During a brief address on national television, along side his vice presidential candidate Kamala Harris, Joe Biden said he wasn’t yet declaring victory, but that “when the count is finished, we believe we will be the winners.”
Presidential Joe Biden reached 264 electoral votes against 214 so far for Trump. By flip Michigan and Wisconsin and adding the six of Nevada, where he is narrowly ahead, or the larger prizes of hard-fought Georgia or Pennsylvania, Biden would hit the magic number of 270 needed to win the White House.
In stark contrast to Trump’s increasingly heated rhetoric about being cheated, Biden sought to project calm, reaching out to a nation torn by four years of polarizing leadership and traumatized by the Covid-19 pandemic, with new daily infections Wednesday close to hitting 100,000 for the first time.

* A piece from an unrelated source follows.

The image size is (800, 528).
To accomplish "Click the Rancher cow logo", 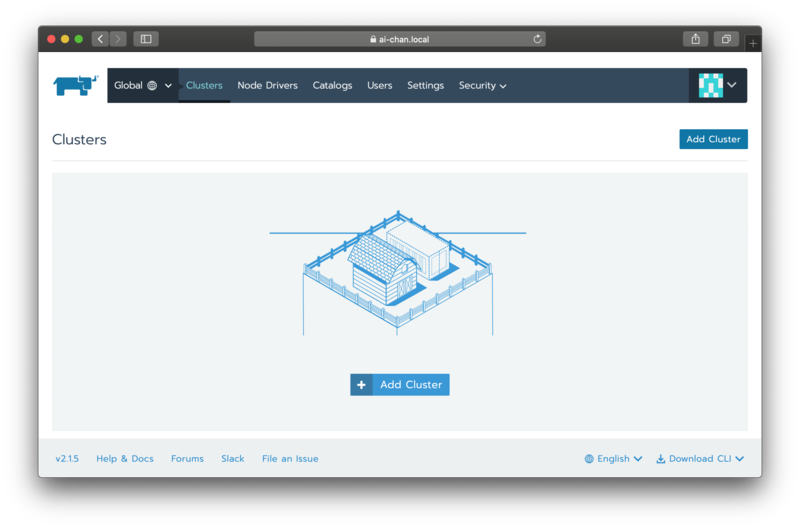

“I know how deep and hard the opposing views are in our country on so many things,” Biden, 77, said.
“But I also know this as well: to make progress we have to stop treating our opponents as enemies. We are not enemies. What brings us together as Americans is so much stronger than anything that can tear us apart.”
American presidential elections are decided not by the popular vote but by securing a majority in the state-by-state Electoral College, which has 538 members.
US media organizations called Michigan for Biden where he had a lead of some 120,000 votes. Earlier, Biden claimed Wisconsin, with a narrower but insurmountable lead.
The two states, along with Arizona — another that Biden was projected to flip — put the Democrat within arm’s reach of making Trump the first one-term president in 28 years.